The American Petroleum Institute (API) is a leading oil and gas industry trade association. It is engaged in public policy and industry lobbying efforts, environment, health and safety regulations, training and certification programs, and establishing industry standards.

BREAKING DOWN American Petroleum Institute

The America Petroleum Institute (API) represents the oil and natural gas industry to the public, Congress and the Executive Branch, state governments and the media. It negotiates with regulatory agencies, represents the industry in legal proceedings, participates in coalitions and works in partnership with other associations on public policy. API’s more than 625 members include large integrated companies as well as exploration and production, refining, marketing, pipeline, and marine businesses, and service and supply firms. API has a domestic focus but has a global dimension with a broad range of programs.

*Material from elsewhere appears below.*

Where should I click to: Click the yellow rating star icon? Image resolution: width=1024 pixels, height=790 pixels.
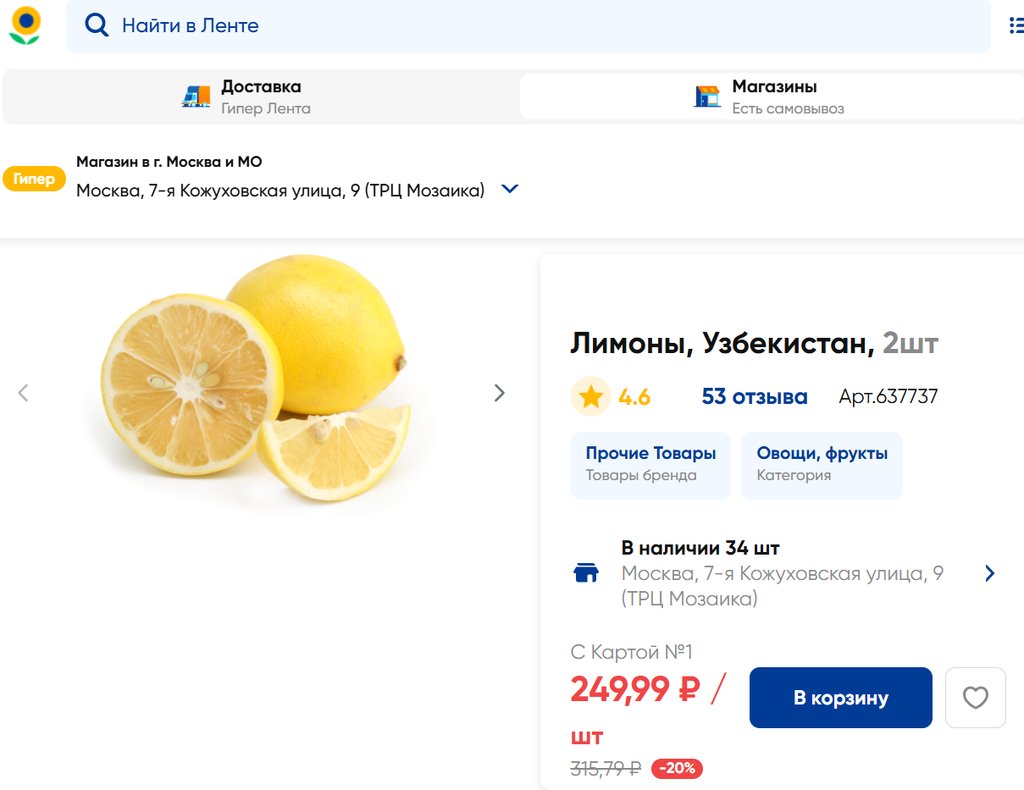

The American Petroleum Institute (API) activities

API conducts or sponsors research ranging from economic analysis to toxicological testing. It collects, maintains and publishes statistics and data on US industry operations, including supply and demand or various products, imports and exports, drilling activities and costs, and well completions. API’s Weekly Statistical Bulletin is its most notable publication. API has led the development of petroleum, natural gas and petrochemical equipment and operating standards. Many have been incorporated into state and federal regulations and are widely cited in international regulations. API also provides quality, environmental, and occupational health and safety management systems certification. API organizes seminars, workshops and conferences on public policy issues. Through API University, it provides training and materials to the oil and natural gas business on regulatory requirements and industry standards.

API history

API’s origins date to World War I, when Congress and the domestic oil and natural gas industry worked together on the war effort. The industry then included the companies created in 1911 after the court-imposed dissolution of Standard Oil and the independents. API was established in 1919 in New York City and moved to Washington DC in 1969. API began to issue weekly statistics in 1920, first for crude oil production. The report, available to the government and the press, was later expanded to include crude oil and product stocks, refinery runs and other data. API’s second effort was to develop industry-wide standards, the first of which were published in 1924. API also worked with the US Treasury Department and congressional committees to develop an efficient and administered way to tax oil assets. In the 1930s, these efforts extended to working state governments. The federal and state governments tax highways and fuels to fund the building of roads, and the industry supported tougher laws against tax evasion.